# Distributor Differences!



## 1slo87300ZX (Oct 27, 2007)

*Hi I am a newbie...I have a question about distributors. I have a 1987 300ZX Non-Turbo. I was wondering if theres an actually difference between the turbo and Non Turbo distributors at all? Mine has to be replaced and it is from a turbo one but its shot. I really dont have 300.00 to spend on a brand new one.so I was wondering if someone can give me an honest and straight answer. Thanks.*


----------



## Spongerider (Nov 18, 2002)

Your best bet is to find a rebuilder of turbos since you are on a budget. You might want to call JWT (Know for Z31 performance parts) In some case the upgraded turbos are the same cost as OEM turbos.

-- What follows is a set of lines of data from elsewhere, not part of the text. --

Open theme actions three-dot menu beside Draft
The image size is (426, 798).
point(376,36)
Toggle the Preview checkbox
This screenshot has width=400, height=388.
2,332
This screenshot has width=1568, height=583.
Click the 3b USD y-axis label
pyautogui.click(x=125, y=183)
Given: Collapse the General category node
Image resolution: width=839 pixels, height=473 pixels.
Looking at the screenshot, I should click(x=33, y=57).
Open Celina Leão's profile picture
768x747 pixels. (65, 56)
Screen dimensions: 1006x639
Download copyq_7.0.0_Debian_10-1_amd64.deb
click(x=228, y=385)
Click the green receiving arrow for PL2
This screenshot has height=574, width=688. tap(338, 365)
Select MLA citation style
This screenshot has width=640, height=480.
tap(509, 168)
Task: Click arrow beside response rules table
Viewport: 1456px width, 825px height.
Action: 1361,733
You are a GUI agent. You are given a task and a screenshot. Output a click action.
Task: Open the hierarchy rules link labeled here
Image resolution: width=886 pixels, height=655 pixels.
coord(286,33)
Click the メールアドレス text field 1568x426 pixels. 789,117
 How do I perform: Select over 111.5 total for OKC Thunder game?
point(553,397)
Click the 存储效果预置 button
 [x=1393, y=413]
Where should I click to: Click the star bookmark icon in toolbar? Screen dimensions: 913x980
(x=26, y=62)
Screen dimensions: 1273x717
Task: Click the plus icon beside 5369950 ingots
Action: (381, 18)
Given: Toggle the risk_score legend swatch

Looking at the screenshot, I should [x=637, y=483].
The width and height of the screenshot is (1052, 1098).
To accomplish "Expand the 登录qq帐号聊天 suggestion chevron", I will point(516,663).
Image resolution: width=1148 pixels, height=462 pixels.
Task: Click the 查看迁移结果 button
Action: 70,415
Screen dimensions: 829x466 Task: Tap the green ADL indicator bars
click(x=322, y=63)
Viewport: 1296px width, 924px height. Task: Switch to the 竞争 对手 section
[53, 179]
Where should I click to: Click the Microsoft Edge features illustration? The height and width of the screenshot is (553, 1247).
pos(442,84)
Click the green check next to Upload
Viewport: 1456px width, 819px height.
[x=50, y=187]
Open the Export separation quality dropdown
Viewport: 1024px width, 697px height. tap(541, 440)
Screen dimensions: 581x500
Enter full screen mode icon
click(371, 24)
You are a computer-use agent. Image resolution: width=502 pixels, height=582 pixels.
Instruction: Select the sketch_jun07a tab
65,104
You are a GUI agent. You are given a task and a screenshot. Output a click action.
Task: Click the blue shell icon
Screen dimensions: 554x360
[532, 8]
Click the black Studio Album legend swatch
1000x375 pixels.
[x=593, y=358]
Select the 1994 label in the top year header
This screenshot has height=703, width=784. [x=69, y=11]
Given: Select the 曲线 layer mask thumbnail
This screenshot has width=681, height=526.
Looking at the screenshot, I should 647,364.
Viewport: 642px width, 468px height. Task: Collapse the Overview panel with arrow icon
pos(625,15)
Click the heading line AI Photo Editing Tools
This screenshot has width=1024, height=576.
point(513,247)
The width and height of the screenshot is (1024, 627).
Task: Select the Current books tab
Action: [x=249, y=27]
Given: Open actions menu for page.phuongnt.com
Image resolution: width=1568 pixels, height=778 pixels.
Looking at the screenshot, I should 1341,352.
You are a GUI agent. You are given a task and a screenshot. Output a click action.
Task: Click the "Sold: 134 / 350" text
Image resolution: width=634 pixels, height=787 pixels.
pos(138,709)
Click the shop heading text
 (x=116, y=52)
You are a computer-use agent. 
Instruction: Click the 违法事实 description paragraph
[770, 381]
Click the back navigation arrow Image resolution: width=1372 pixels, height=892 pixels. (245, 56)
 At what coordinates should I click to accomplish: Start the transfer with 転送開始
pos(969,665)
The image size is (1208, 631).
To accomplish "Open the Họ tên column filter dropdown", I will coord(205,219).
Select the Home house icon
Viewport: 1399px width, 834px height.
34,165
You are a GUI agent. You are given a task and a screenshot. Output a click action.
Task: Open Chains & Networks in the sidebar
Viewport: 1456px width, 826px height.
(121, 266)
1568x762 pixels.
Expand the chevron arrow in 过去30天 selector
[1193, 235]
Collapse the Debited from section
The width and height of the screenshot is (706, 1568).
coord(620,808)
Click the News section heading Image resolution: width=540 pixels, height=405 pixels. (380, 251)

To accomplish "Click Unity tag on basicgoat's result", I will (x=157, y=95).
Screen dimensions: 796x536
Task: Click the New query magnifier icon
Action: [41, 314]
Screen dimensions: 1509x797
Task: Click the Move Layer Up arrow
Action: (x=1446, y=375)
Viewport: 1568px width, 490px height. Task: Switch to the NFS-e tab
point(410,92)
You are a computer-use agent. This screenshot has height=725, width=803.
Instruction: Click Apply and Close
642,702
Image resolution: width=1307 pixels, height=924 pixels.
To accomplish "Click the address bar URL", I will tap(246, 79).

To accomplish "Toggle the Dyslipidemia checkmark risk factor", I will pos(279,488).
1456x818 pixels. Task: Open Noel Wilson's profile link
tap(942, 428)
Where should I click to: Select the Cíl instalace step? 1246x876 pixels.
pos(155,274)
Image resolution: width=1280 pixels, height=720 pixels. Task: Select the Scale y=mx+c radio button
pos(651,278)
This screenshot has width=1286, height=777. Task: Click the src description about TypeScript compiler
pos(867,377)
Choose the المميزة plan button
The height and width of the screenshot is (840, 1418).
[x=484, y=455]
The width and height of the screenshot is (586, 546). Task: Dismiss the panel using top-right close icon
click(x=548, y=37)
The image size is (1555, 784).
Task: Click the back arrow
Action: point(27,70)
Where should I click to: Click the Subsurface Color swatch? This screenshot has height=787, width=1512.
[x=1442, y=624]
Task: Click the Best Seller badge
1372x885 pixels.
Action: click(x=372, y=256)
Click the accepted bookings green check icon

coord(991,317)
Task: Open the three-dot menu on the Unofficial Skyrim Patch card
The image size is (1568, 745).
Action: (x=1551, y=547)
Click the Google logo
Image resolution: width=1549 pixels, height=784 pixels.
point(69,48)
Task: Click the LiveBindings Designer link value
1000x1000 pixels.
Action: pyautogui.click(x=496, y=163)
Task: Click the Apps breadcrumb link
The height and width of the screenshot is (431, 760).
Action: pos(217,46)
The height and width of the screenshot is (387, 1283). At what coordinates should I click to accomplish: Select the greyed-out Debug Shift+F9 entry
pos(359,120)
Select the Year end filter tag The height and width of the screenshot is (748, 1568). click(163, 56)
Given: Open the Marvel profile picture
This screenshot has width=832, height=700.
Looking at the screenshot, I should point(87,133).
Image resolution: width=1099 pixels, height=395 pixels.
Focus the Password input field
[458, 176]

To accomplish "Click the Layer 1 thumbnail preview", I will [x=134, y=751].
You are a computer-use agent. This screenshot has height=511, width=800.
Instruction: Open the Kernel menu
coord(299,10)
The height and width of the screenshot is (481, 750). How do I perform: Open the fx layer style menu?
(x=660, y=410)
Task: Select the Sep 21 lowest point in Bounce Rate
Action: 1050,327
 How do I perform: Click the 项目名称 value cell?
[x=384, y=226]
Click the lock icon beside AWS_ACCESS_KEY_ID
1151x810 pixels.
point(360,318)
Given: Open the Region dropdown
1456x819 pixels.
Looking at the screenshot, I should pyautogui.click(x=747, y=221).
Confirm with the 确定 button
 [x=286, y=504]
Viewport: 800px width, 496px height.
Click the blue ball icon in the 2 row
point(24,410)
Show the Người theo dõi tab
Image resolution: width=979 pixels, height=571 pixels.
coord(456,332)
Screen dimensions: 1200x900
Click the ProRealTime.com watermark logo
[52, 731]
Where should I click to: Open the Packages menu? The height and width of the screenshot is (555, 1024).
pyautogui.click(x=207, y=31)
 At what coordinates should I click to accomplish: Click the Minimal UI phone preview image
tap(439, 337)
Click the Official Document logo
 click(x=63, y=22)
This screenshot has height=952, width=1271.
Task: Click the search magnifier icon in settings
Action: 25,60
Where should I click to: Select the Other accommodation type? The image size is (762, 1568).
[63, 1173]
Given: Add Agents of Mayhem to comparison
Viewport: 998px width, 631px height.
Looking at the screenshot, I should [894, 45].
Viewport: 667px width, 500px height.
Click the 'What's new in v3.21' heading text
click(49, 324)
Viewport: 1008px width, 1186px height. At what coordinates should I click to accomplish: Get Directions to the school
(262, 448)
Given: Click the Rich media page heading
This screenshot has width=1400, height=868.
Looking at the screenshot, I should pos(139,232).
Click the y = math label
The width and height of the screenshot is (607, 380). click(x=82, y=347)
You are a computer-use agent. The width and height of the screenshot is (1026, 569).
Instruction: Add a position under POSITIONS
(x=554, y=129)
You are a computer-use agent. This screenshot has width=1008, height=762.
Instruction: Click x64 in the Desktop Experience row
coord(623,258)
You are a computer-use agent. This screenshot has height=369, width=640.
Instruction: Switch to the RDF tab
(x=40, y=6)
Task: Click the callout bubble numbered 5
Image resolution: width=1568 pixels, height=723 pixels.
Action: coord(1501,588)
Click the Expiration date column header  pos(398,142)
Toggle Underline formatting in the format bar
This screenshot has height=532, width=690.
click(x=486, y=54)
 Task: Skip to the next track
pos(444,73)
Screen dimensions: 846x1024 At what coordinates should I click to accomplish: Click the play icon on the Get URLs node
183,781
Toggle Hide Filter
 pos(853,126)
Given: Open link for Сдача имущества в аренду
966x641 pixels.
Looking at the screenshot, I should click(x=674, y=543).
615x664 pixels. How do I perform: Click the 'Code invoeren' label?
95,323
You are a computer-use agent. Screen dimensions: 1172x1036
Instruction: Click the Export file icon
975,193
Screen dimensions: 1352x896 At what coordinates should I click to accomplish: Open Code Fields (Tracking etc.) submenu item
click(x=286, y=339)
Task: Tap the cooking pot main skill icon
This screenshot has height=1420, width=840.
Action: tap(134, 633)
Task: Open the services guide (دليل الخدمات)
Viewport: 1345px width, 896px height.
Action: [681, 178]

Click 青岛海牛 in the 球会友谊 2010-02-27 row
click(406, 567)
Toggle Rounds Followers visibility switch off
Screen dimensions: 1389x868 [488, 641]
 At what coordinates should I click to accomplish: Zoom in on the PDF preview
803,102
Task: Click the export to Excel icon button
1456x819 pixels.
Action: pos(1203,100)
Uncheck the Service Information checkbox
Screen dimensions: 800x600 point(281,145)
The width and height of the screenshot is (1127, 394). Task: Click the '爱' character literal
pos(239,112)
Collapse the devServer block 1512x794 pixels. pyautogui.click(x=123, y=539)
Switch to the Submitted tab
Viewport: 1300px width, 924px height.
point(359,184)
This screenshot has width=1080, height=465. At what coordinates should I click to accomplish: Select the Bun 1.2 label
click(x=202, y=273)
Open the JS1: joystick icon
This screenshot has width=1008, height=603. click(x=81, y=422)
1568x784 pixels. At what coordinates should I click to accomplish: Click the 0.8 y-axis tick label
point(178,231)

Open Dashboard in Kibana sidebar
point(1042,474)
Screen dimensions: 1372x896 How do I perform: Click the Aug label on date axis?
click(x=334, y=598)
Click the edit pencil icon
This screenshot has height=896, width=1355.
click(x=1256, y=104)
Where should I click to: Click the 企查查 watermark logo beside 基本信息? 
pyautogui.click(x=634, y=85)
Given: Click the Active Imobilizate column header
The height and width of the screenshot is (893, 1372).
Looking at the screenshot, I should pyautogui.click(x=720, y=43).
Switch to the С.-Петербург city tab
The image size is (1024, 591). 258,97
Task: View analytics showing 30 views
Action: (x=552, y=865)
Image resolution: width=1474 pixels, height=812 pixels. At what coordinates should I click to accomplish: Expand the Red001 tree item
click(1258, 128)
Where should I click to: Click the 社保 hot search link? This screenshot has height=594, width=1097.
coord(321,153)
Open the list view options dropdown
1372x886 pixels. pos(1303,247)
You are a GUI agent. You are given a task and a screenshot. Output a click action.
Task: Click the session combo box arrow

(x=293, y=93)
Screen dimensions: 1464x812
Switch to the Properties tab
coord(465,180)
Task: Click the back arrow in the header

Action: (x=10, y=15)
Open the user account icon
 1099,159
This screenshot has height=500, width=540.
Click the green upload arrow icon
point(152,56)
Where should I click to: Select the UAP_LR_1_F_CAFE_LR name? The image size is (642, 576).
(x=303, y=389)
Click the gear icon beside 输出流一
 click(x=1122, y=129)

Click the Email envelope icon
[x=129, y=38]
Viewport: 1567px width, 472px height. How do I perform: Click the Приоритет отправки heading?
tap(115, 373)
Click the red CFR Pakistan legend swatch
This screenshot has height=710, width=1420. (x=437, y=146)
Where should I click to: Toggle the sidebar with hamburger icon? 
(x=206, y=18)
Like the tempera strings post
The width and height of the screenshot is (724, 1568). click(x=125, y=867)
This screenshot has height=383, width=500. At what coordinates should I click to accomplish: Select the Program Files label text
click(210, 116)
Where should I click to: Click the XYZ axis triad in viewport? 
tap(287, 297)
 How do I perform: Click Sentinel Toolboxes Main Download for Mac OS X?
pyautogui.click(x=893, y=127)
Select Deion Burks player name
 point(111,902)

Distributors can differ and I would recommend only Z specialist distributors.


----------



## thezman (Nov 3, 2007)

generally the distributor is going to be the same diameter and length all that. the main possible difference will be the gear on the bottom of the distributor. if someone put a turbo distributor in your na motor i don't see why you shouldn't put a na distributor back in it. what is actually wrong with the one that you have now? it is a rarity for distributor to go bad.


----------



## Spongerider (Nov 18, 2002)

Spongerider said:


> Your best bet is to find a rebuilder of turbos since you are on a budget. You might want to call JWT (Know for Z31 performance parts) In some case the upgraded turbos are the same cost as OEM turbos. Distributors can differ and I would recommend only Z specialist distributors.


LoL!!! When I read distributor, I took it as a distributor of parts! OMG!!!


----------